Optimize gp_clinical_to_stem
Closed this issue · 3 comments
For the first run on the real data, the gp_clinical_to_stem
was relatively slow (1.5h on a total ETL runtime of 3h).
We should investigate what part of the function is slowest and how we can optimize that.
Todo: run the Intelij profiler on this function to find what part of the script is needs optimisation
small set, 100
main (64.887s) > run > transform > execute_transformation > ...
- ... gp_clinical_to_stem_table [25.0%] > ...
- ... generate_code_mapping_dictionary [45.4%] (higher, because called from other functions too)
synthetic set, 5000
all functions
main (370.0s) > run > transform > execute_transformation > ...
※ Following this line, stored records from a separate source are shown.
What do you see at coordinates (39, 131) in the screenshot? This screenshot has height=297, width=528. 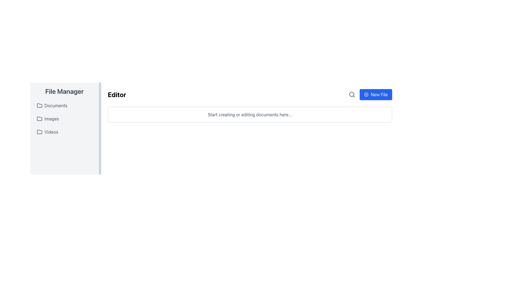 I see `to select the 'Videos' folder icon located in the left-side panel of the File Manager, positioned beside the 'Videos' text` at bounding box center [39, 131].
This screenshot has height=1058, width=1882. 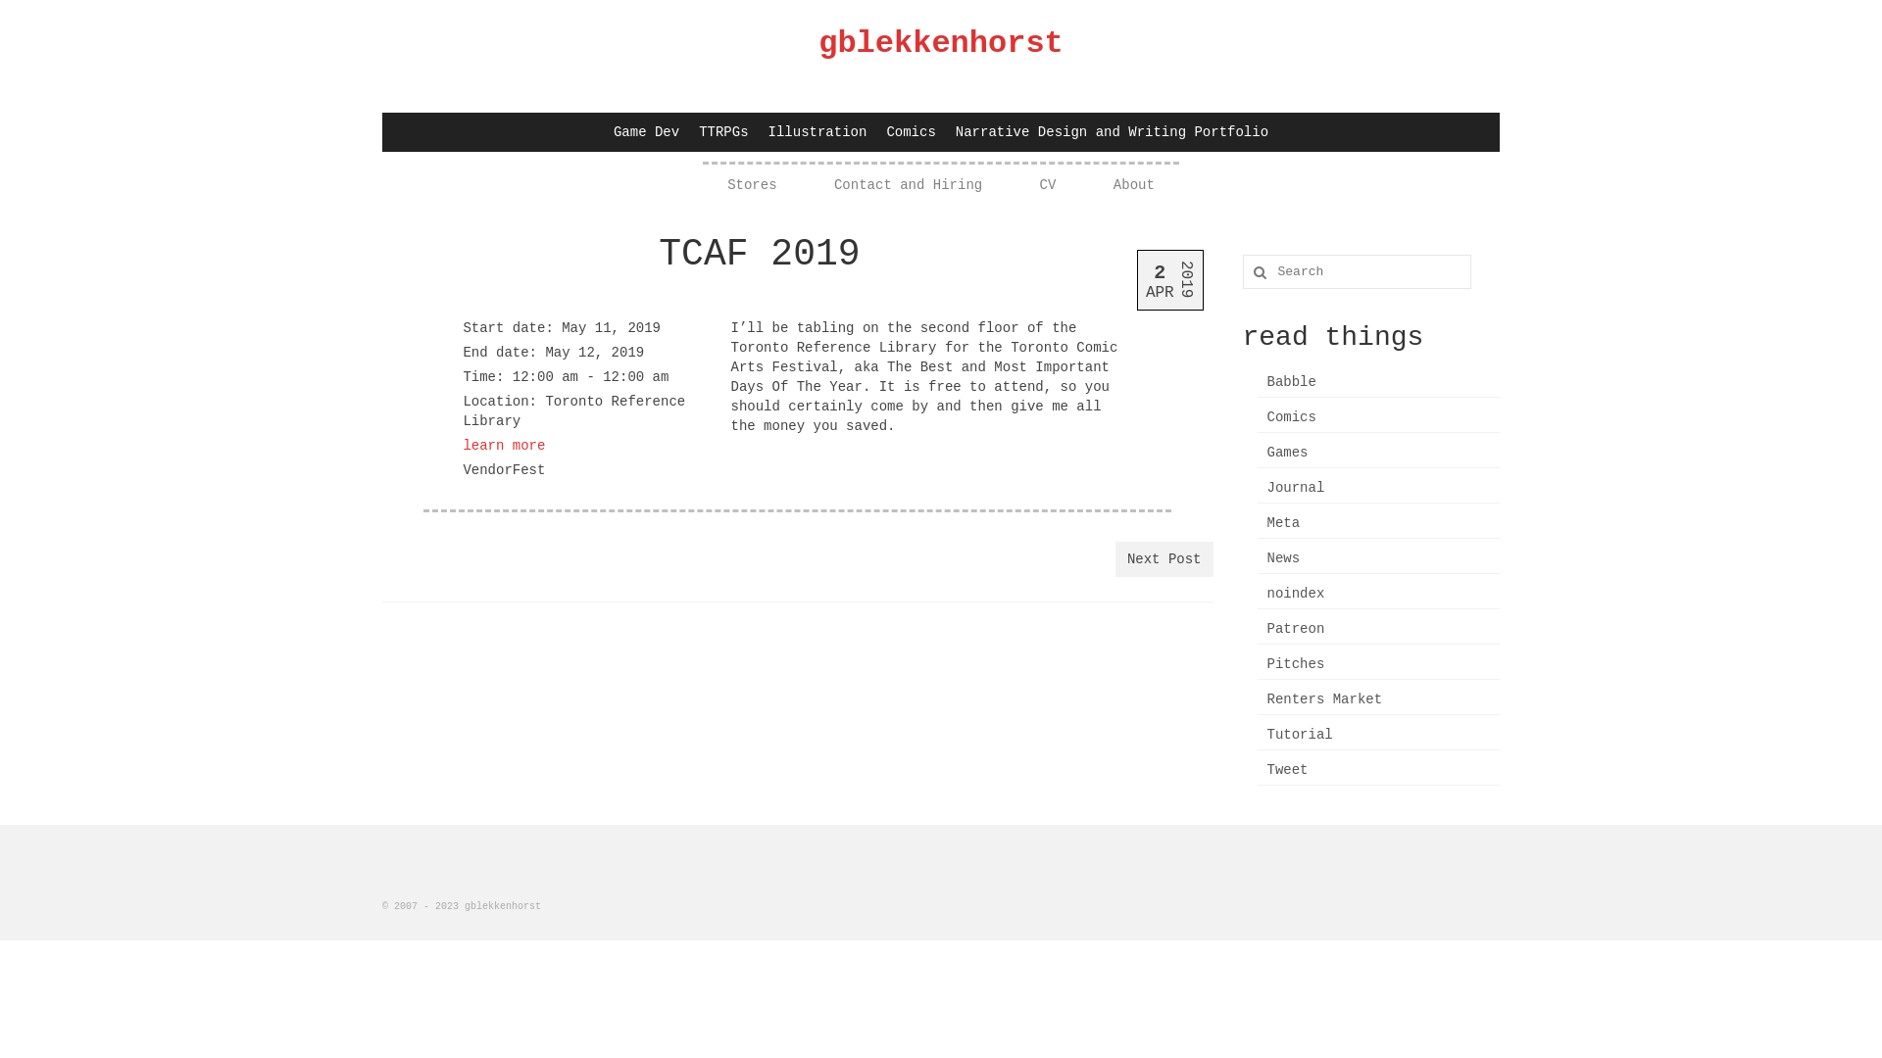 What do you see at coordinates (1377, 769) in the screenshot?
I see `'Tweet'` at bounding box center [1377, 769].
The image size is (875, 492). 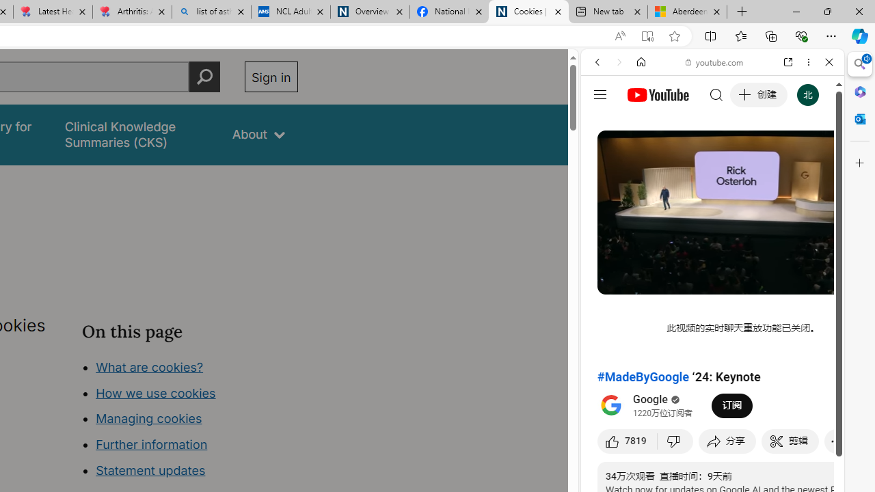 What do you see at coordinates (155, 392) in the screenshot?
I see `'How we use cookies'` at bounding box center [155, 392].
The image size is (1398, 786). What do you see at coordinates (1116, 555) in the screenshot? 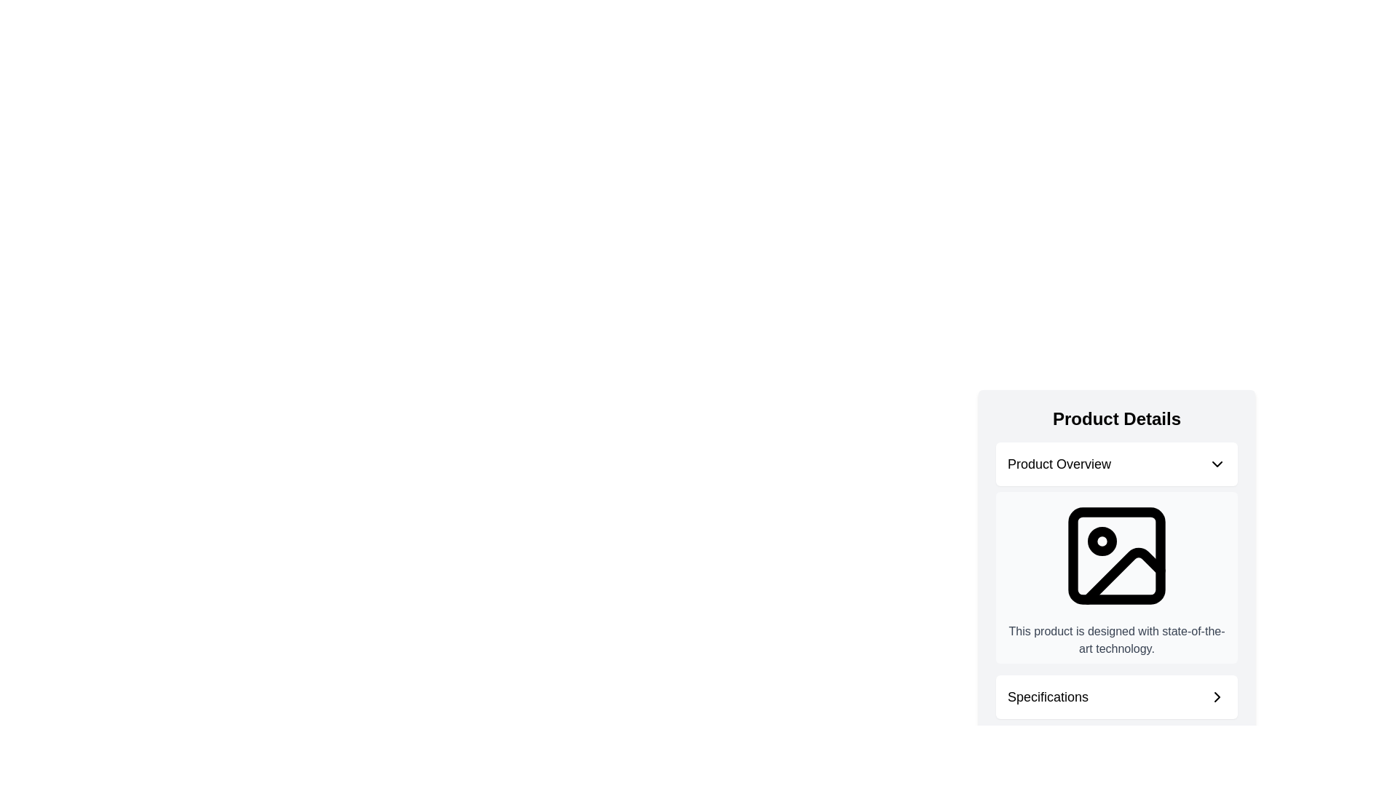
I see `the product overview image icon located in the 'Product Details' section, specifically within the 'Product Overview' category` at bounding box center [1116, 555].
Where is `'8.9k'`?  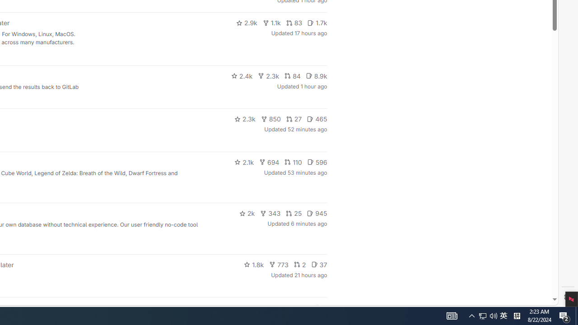
'8.9k' is located at coordinates (316, 75).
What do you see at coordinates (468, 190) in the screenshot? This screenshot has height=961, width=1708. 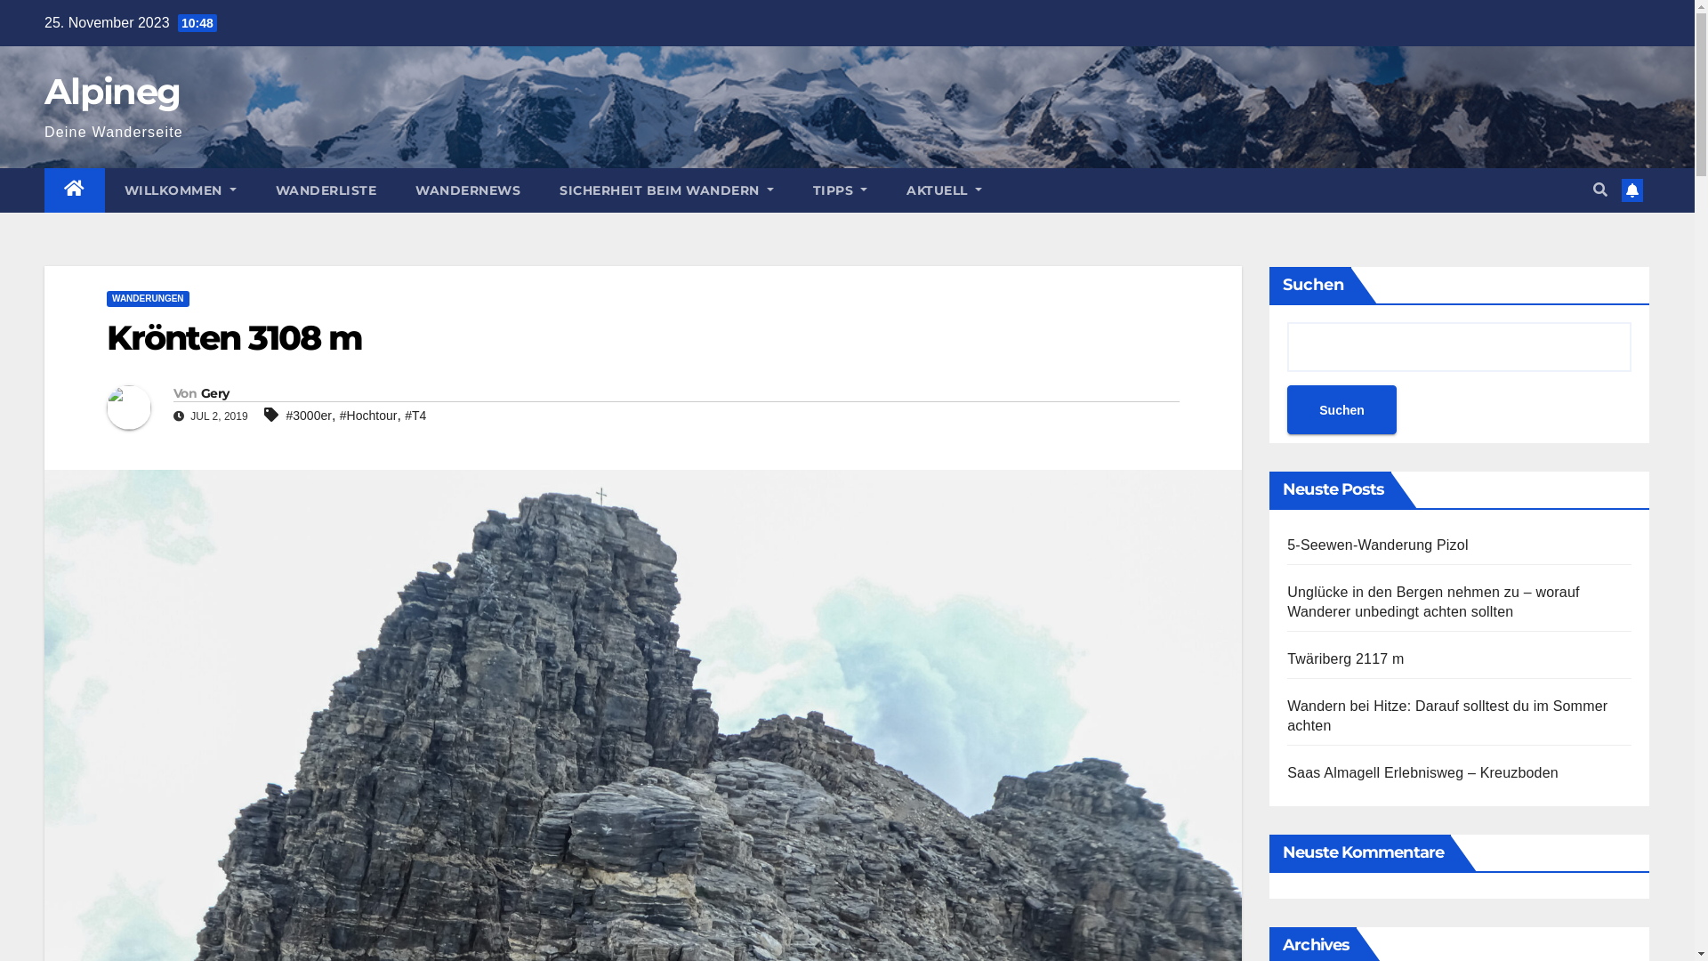 I see `'WANDERNEWS'` at bounding box center [468, 190].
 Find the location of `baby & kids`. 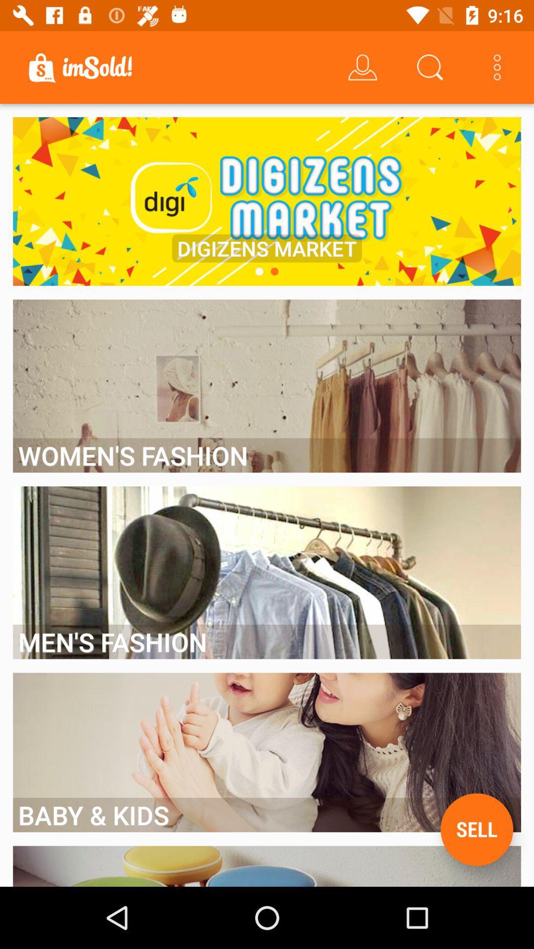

- ... gp_clinical_to_stem_table [5.2%, 19s] > ...
- ... generate_code_mapping_dictionary [8.3%, 31s]
(other heavy transformations: ...> transform > execute_batch_transformation > baseline_to_stem [14.6%])
only gp_clinical_to_stem transformation
main (28.4s) > run > transform > execute_transformation > ...
- ... gp_clinical_to_stem_table [56.8%, 16s] > ...
- ... generate_code_mapping_dictionary [44.8%, 13s]
The function gp_clinical_to_stem_table
spends most of its running time with generate_code_mapping_dictionary
. This function is independent of the number of rows in the source data tables. With a larger data set, the time is expected not to increase substantially.
Close.